Recruitment of up to 100 patients started in January 2002. Patients are being enrolled from centres in London, Manchester, Liverpool, Birmingham and Newcastle and will receive trial medication for a period of 56 weeks.
- Dr Ernest Choy and his colleagues are running the £425,000 arc/BSR SELAM clinical trial into myositis at King's College, Dulwich. Arthritis Today will report on the trial's results in a future edition.

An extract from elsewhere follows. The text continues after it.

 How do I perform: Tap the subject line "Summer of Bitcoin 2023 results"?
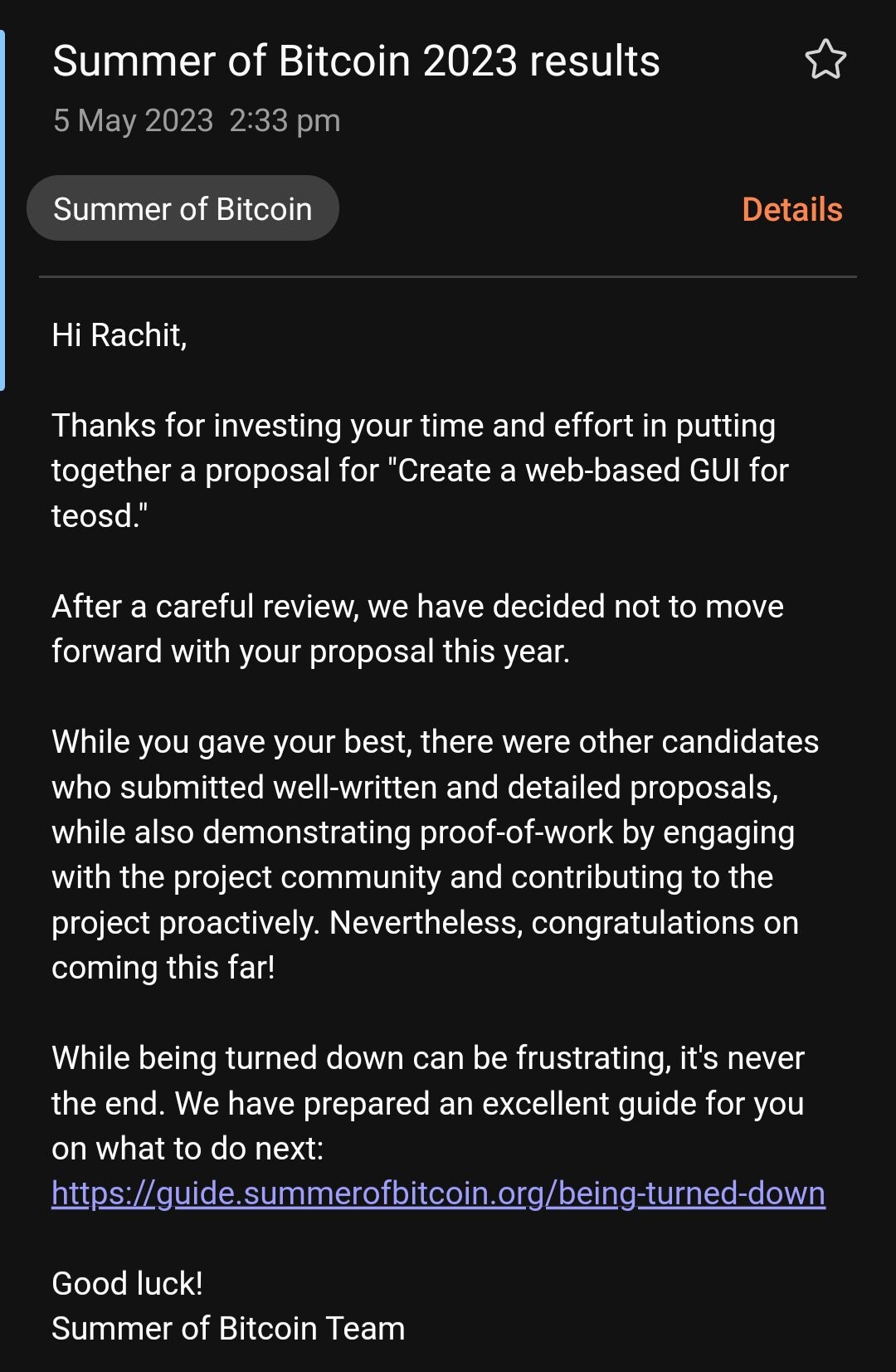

Case studyWhen Catherine Crossin from Peckham, south London, went down with fever, aching, and exhaustion five years ago, she thought she had a nasty case of flu. So did her GP. And so, after her family called out an ambulance a few days later, did her local hospital. Unfortunately they sent Mrs Crossin – a kitchen manager in a local old people's home – back home again, when she promptly went downhill. “I couldn't bear anyone to touch me, I was so sensitive, “ explains Mrs Crossin, now 51. “My skin felt as if it was on fire.” This time her GP called the ambulance, and Mrs Crossin went back to hospital where doctors ran a battery of tests. By this time she was deeply frightened. Her muscles were paralysed and she was unable to lift even her little finger. Her skin remained so hypersensitive that she could sense people walking around her bed. Her body swelled up. When the diagnosis was made and then confirmed – an extremely serious case of polymyositis – she was none the wiser. “I'd never heard of polymyositis in my life, and I wasn't the only one,” she says. “I didn't know if that meant it was going to get better, get worse, or level out.” Mrs Crossin's myositis was so severe that she had to stay in hospital for 11 weeks as doctors tried to get her condition under control with an extremely high dose of steroids. She was in terrible pain, unable to do anything for herself. And it was made worse by the fact that no one seemed to know anything about myositis. “In hospital most of the nurses didn't have a clue about it. Then later my own GP had never heard of it either. It was frightening.” Slowly Mrs Crossin's condition improved as the steroids took effect. But she never went back to work, and she is still unable to do much for herself. Five years on her daughter Tracey pops in every day to help her with her personal hygiene, and husband John has taken charge of household chores. A combination of steroids and cyclosporin keeps the myositis at bay, but she still experiences flare-ups. “My skin is still sensitive, but the worst thing is that the muscles at the top of my right leg and at the top of my left arm and all across the shoulder have gone, so I can't lift my arms above shoulder level,” she adds. It means that not only can she no longer work, but she can't do the gardening she loves either. “It's a matter of making the most of a bad job”
says Mrs Crosslin, who is full of praise for her consultant
rheumatologist Dr Choy, at King's College Hospital Dulwich
– one of the few people not only to have heard of myositis
but is actively doing something about it with the arc trial.